GLASGOW.- A new exhibition at
The Hunterian, University of Glasgow, celebrates the gift of over 70 works from the collection of distinguished gallery director and art collector Phillip A. Bruno.
A Gift to Glasgow from New York: The Phillip A. Bruno Collection opened at the Hunterian Art Gallery in October and coincides with Brunos 90th birthday. The exhibition presents a selection of works including paintings, sculptures, drawings and prints, formed in New York over a period of 70 years, and presented to The Hunterian, University of Glasgow in 2019.
Phillip Bruno spent the majority of his illustrious career as co-director of the Staempfli Gallery, and later Marlborough Gallery, both important venues for contemporary art. He was born in Paris and studied art history and architecture at Columbia. His career took off quickly with visits to see Matisse, Brancusi and Giacometti in Paris, and a stay with the Van Gogh family in Holland.

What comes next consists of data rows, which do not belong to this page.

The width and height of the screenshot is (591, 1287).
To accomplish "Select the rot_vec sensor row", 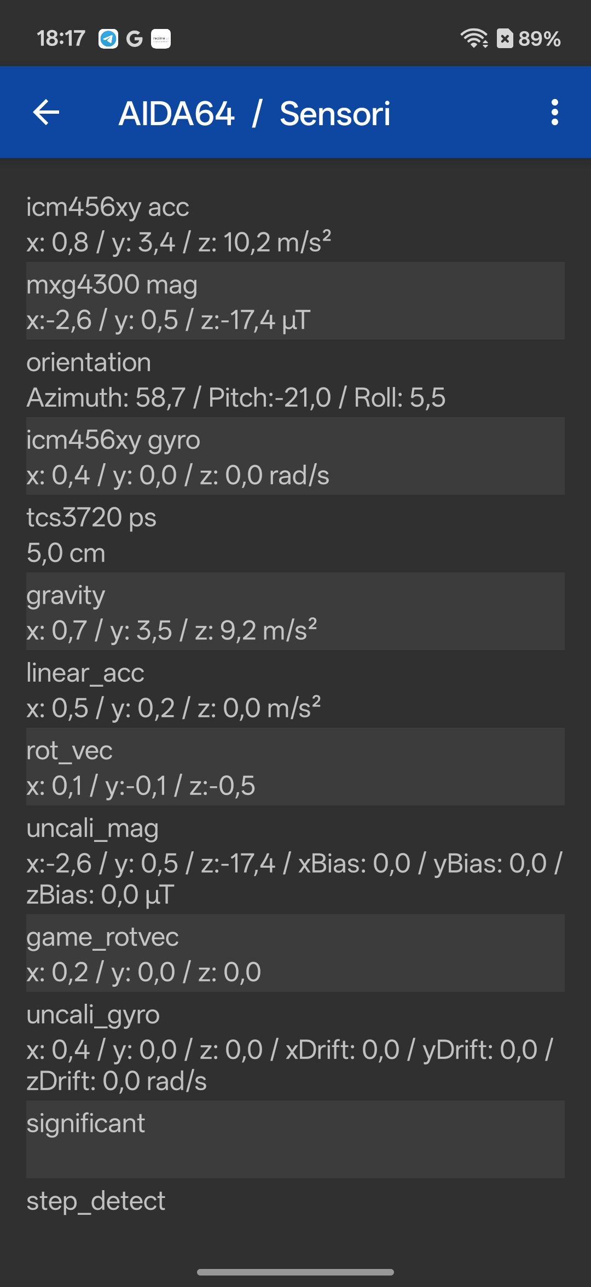I will tap(296, 767).
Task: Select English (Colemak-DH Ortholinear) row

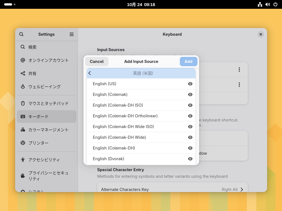Action: click(x=125, y=116)
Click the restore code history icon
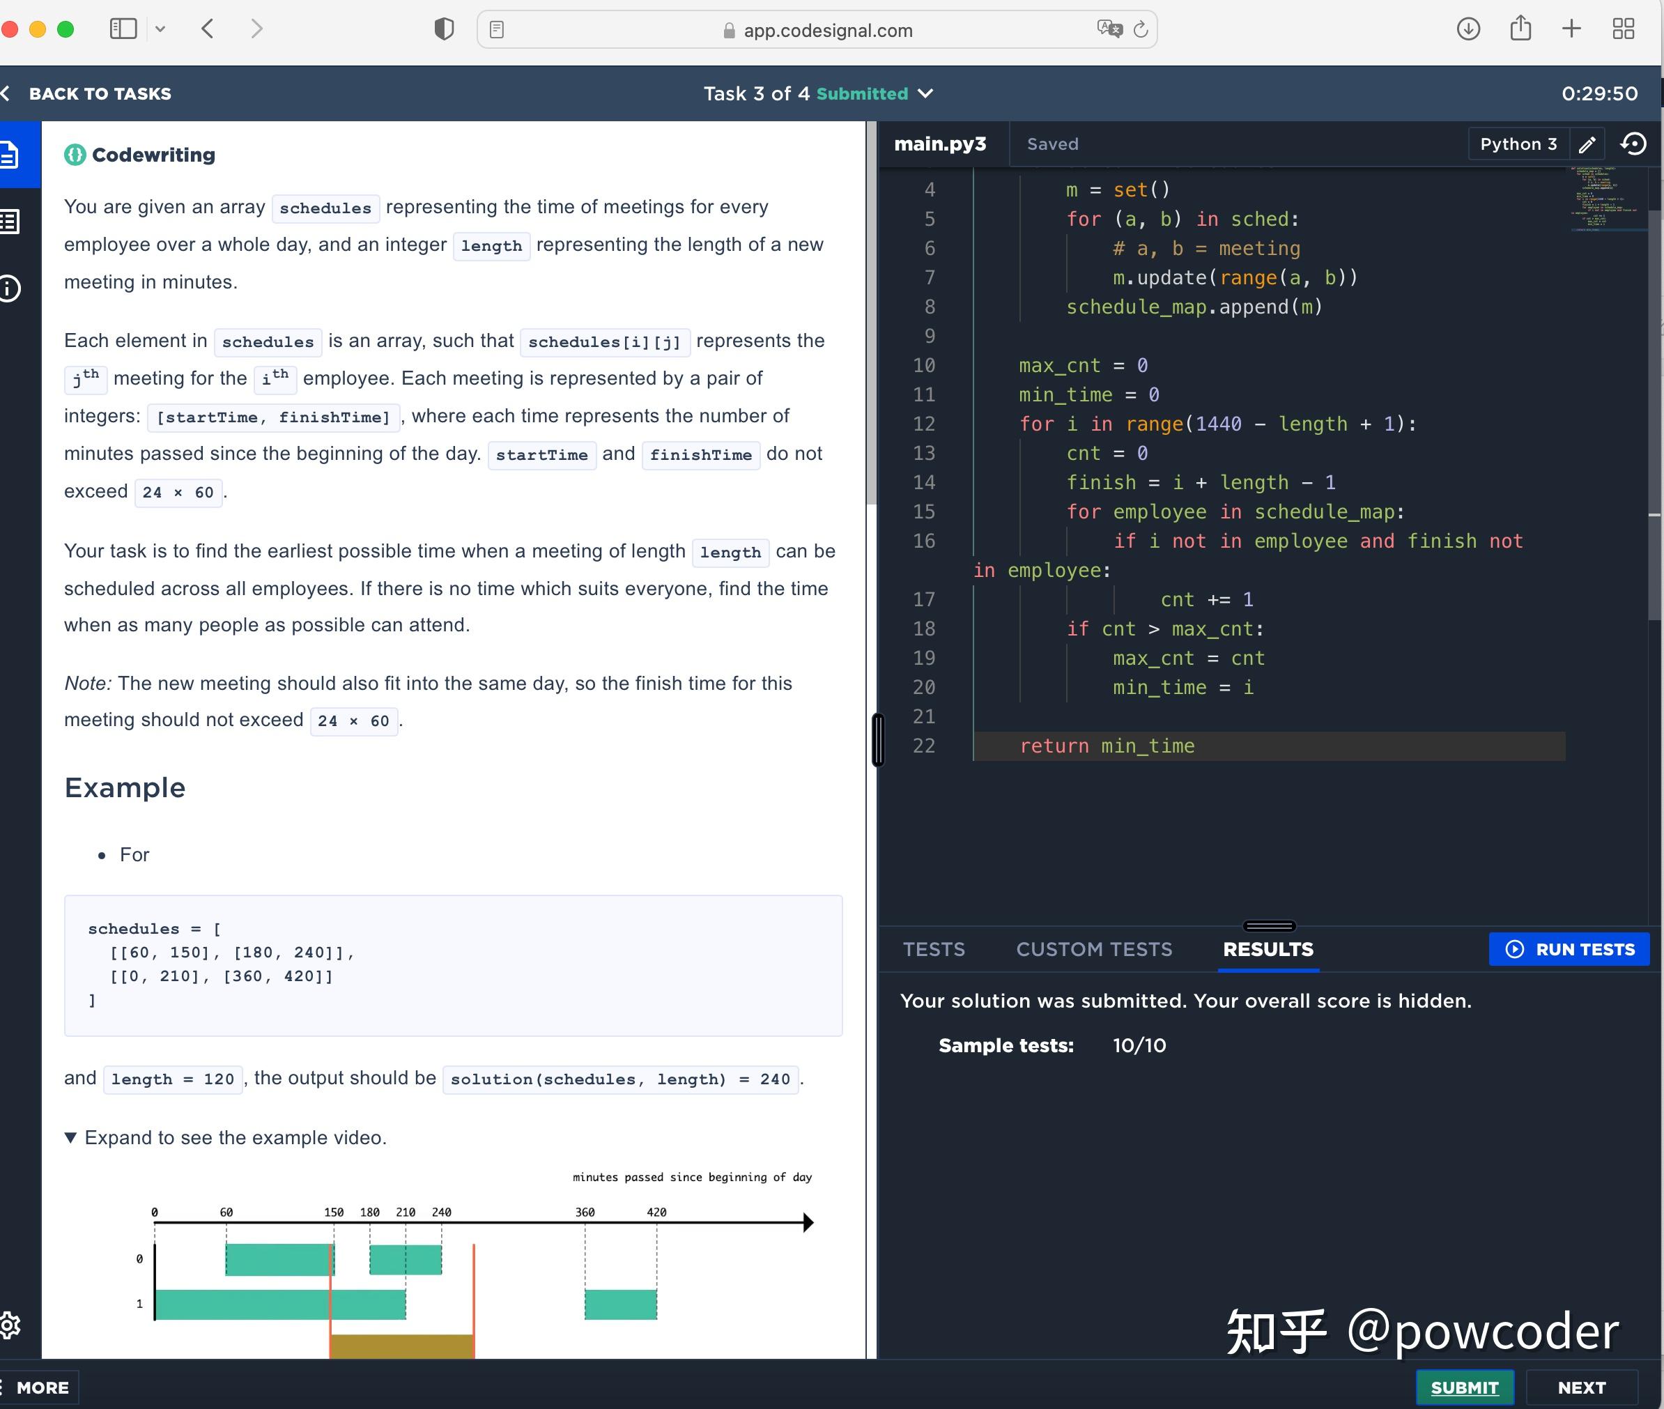 click(x=1633, y=145)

Bruno's lifelong career working with living artists included placing major paintings and sculptures by Avery, Brancusi, Bertoia, Chihuly, Christo, Delvaux, Gaudi, Katz, Morandi and George Rickey in important private collections. Manhattan is a truly international art centre, and while many of the artists Bruno dealt with were New Yorkers, he also had a special interest in European, primitive and oceanic art, as well as artists from the West Coast of the USA.

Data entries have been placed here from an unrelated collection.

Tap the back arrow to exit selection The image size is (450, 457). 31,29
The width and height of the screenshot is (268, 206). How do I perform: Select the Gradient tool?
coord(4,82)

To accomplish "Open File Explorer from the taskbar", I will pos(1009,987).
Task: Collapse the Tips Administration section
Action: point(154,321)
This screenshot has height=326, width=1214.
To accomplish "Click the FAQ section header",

A Gift to Glasgow from New York totals over 70 works, featuring American artists such as William Dole, Lee Gatch, Red Grooms, David Levine, Leroy Lamis, Robert Andrew Parker and Tom Otterness, as well as international figures such as the Mexican painter José Luis Cuevas and the Japanese sculptor Masayuki Nagare.
This is the first part of the Bruno collection to go on display at The Hunterian. A second selection will be on show in early 2020.
Hunterian Director Steph Scholten said: Phillip A. Bruno played a pivotal role in the New York art world for 60 years 1950-2010, working with some of the most important artists, collectors and museum directors of the period. The collection provides a snapshot of the American scene in the crucial post-war period and it brings us many fine works of art, including sculptures, paintings and drawings, which we could not normally have hoped to acquire.
Phillip A. Bruno said: "I am so looking forward to seeing my gifts on a Scottish wall!"